- _Work request_:
Once you have read the data below, please repeat all of it exactly.

Data to use START

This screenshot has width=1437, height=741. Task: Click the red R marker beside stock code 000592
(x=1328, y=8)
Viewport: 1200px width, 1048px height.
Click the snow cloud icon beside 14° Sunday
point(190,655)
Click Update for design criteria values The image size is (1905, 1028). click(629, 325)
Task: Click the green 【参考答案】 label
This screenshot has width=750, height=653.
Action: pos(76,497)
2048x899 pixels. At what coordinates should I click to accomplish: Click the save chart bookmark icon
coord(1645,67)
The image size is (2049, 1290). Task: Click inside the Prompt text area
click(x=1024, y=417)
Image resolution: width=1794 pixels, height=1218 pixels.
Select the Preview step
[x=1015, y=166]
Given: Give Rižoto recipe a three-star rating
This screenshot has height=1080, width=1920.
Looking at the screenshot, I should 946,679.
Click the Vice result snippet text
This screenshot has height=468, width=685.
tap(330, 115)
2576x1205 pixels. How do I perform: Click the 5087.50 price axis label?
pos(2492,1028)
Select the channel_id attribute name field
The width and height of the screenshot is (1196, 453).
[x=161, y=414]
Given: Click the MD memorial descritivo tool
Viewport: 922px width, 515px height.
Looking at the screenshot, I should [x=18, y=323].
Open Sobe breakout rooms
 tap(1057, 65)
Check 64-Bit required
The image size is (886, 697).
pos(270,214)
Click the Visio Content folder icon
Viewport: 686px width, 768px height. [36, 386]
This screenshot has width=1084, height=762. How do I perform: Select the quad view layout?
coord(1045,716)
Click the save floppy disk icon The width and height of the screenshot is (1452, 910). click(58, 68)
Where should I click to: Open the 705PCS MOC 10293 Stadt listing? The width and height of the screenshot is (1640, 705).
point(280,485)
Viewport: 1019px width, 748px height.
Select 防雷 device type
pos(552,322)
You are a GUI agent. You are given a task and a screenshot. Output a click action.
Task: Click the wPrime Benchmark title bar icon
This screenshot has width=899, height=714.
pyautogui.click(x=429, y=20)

Data to use END

- _Answer to this problem_:
This screenshot has width=1437, height=741. Task: Click the red R marker beside stock code 000592
(x=1328, y=8)
Viewport: 1200px width, 1048px height.
Click the snow cloud icon beside 14° Sunday
point(190,655)
Click Update for design criteria values The image size is (1905, 1028). click(629, 325)
Task: Click the green 【参考答案】 label
This screenshot has width=750, height=653.
Action: pos(76,497)
2048x899 pixels. At what coordinates should I click to accomplish: Click the save chart bookmark icon
coord(1645,67)
The image size is (2049, 1290). Task: Click inside the Prompt text area
click(x=1024, y=417)
Image resolution: width=1794 pixels, height=1218 pixels.
Select the Preview step
[x=1015, y=166]
Given: Give Rižoto recipe a three-star rating
This screenshot has height=1080, width=1920.
Looking at the screenshot, I should 946,679.
Click the Vice result snippet text
This screenshot has height=468, width=685.
tap(330, 115)
2576x1205 pixels. How do I perform: Click the 5087.50 price axis label?
pos(2492,1028)
Select the channel_id attribute name field
The width and height of the screenshot is (1196, 453).
[x=161, y=414]
Given: Click the MD memorial descritivo tool
Viewport: 922px width, 515px height.
Looking at the screenshot, I should [x=18, y=323].
Open Sobe breakout rooms
 tap(1057, 65)
Check 64-Bit required
The image size is (886, 697).
pos(270,214)
Click the Visio Content folder icon
Viewport: 686px width, 768px height. [36, 386]
This screenshot has width=1084, height=762. How do I perform: Select the quad view layout?
coord(1045,716)
Click the save floppy disk icon The width and height of the screenshot is (1452, 910). click(58, 68)
Where should I click to: Open the 705PCS MOC 10293 Stadt listing? The width and height of the screenshot is (1640, 705).
point(280,485)
Viewport: 1019px width, 748px height.
Select 防雷 device type
pos(552,322)
You are a GUI agent. You are given a task and a screenshot. Output a click action.
Task: Click the wPrime Benchmark title bar icon
This screenshot has width=899, height=714.
pyautogui.click(x=429, y=20)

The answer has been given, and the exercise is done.